■ To be done ■
Rewrite the records below as a Markdown table with two columns, Row and Line, giving each non-blank line its own numbered row in order and leaving out blank lines.

───── Data for processing ─────

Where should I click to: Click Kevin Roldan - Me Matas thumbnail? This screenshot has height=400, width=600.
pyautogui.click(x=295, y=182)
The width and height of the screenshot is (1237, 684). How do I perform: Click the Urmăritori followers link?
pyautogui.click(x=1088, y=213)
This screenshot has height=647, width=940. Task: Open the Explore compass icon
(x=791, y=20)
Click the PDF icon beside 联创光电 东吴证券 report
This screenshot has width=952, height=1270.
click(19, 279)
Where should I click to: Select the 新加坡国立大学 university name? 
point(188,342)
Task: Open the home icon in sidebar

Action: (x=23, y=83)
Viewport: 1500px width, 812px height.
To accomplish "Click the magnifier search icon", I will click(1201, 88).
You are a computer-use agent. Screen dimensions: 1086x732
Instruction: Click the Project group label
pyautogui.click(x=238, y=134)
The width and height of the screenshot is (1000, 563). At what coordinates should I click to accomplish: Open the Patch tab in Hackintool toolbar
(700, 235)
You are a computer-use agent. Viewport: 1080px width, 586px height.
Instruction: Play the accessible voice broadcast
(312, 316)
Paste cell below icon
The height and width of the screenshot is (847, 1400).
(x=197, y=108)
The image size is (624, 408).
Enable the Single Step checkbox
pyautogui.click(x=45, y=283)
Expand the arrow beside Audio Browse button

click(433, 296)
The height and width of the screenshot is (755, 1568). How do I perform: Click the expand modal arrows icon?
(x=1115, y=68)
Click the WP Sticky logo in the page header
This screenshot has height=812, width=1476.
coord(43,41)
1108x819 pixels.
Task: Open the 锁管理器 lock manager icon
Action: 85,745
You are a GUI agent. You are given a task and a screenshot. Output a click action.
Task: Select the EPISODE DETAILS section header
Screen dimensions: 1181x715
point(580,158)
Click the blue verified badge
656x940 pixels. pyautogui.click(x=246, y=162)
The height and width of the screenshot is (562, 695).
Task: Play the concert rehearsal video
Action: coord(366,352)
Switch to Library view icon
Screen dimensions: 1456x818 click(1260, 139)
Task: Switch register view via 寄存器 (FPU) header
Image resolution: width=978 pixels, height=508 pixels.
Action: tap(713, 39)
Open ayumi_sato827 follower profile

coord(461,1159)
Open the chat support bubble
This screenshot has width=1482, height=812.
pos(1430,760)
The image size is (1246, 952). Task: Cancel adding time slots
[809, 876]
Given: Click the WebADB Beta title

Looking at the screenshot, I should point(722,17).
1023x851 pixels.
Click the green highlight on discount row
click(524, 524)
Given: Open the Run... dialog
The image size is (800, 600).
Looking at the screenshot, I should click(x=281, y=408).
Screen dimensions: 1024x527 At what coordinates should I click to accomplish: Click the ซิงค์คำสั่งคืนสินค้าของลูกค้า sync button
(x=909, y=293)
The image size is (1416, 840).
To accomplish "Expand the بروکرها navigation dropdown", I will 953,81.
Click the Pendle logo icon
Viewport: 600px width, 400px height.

─────

■ Response to this exercise ■
| Row | Line |
|---|---|
| 1 | Where should I click to: Click Kevin Roldan - Me Matas thumbnail? This screenshot has height=400, width=600. |
| 2 | pyautogui.click(x=295, y=182) |
| 3 | The width and height of the screenshot is (1237, 684). How do I perform: Click the Urmăritori followers link? |
| 4 | pyautogui.click(x=1088, y=213) |
| 5 | This screenshot has height=647, width=940. Task: Open the Explore compass icon |
| 6 | (x=791, y=20) |
| 7 | Click the PDF icon beside 联创光电 东吴证券 report |
| 8 | This screenshot has width=952, height=1270. |
| 9 | click(19, 279) |
| 10 | Where should I click to: Select the 新加坡国立大学 university name?  |
| 11 | point(188,342) |
| 12 | Task: Open the home icon in sidebar |
| 13 | Action: (x=23, y=83) |
| 14 | Viewport: 1500px width, 812px height. |
| 15 | To accomplish "Click the magnifier search icon", I will click(1201, 88). |
| 16 | You are a computer-use agent. Screen dimensions: 1086x732 |
| 17 | Instruction: Click the Project group label |
| 18 | pyautogui.click(x=238, y=134) |
| 19 | The width and height of the screenshot is (1000, 563). At what coordinates should I click to accomplish: Open the Patch tab in Hackintool toolbar |
| 20 | (700, 235) |
| 21 | You are a computer-use agent. Viewport: 1080px width, 586px height. |
| 22 | Instruction: Play the accessible voice broadcast |
| 23 | (312, 316) |
| 24 | Paste cell below icon |
| 25 | The height and width of the screenshot is (847, 1400). |
| 26 | (x=197, y=108) |
| 27 | The image size is (624, 408). |
| 28 | Enable the Single Step checkbox |
| 29 | pyautogui.click(x=45, y=283) |
| 30 | Expand the arrow beside Audio Browse button |
| 31 | click(433, 296) |
| 32 | The height and width of the screenshot is (755, 1568). How do I perform: Click the expand modal arrows icon? |
| 33 | (x=1115, y=68) |
| 34 | Click the WP Sticky logo in the page header |
| 35 | This screenshot has height=812, width=1476. |
| 36 | coord(43,41) |
| 37 | 1108x819 pixels. |
| 38 | Task: Open the 锁管理器 lock manager icon |
| 39 | Action: 85,745 |
| 40 | You are a GUI agent. You are given a task and a screenshot. Output a click action. |
| 41 | Task: Select the EPISODE DETAILS section header |
| 42 | Screen dimensions: 1181x715 |
| 43 | point(580,158) |
| 44 | Click the blue verified badge |
| 45 | 656x940 pixels. pyautogui.click(x=246, y=162) |
| 46 | The height and width of the screenshot is (562, 695). |
| 47 | Task: Play the concert rehearsal video |
| 48 | Action: coord(366,352) |
| 49 | Switch to Library view icon |
| 50 | Screen dimensions: 1456x818 click(1260, 139) |
| 51 | Task: Switch register view via 寄存器 (FPU) header |
| 52 | Image resolution: width=978 pixels, height=508 pixels. |
| 53 | Action: tap(713, 39) |
| 54 | Open ayumi_sato827 follower profile |
| 55 | coord(461,1159) |
| 56 | Open the chat support bubble |
| 57 | This screenshot has width=1482, height=812. |
| 58 | pos(1430,760) |
| 59 | The image size is (1246, 952). Task: Cancel adding time slots |
| 60 | [809, 876] |
| 61 | Given: Click the WebADB Beta title |
| 62 | Looking at the screenshot, I should point(722,17). |
| 63 | 1023x851 pixels. |
| 64 | Click the green highlight on discount row |
| 65 | click(524, 524) |
| 66 | Given: Open the Run... dialog |
| 67 | The image size is (800, 600). |
| 68 | Looking at the screenshot, I should click(x=281, y=408). |
| 69 | Screen dimensions: 1024x527 At what coordinates should I click to accomplish: Click the ซิงค์คำสั่งคืนสินค้าของลูกค้า sync button |
| 70 | (x=909, y=293) |
| 71 | The image size is (1416, 840). |
| 72 | To accomplish "Expand the بروکرها navigation dropdown", I will 953,81. |
| 73 | Click the Pendle logo icon |
| 74 | Viewport: 600px width, 400px height. |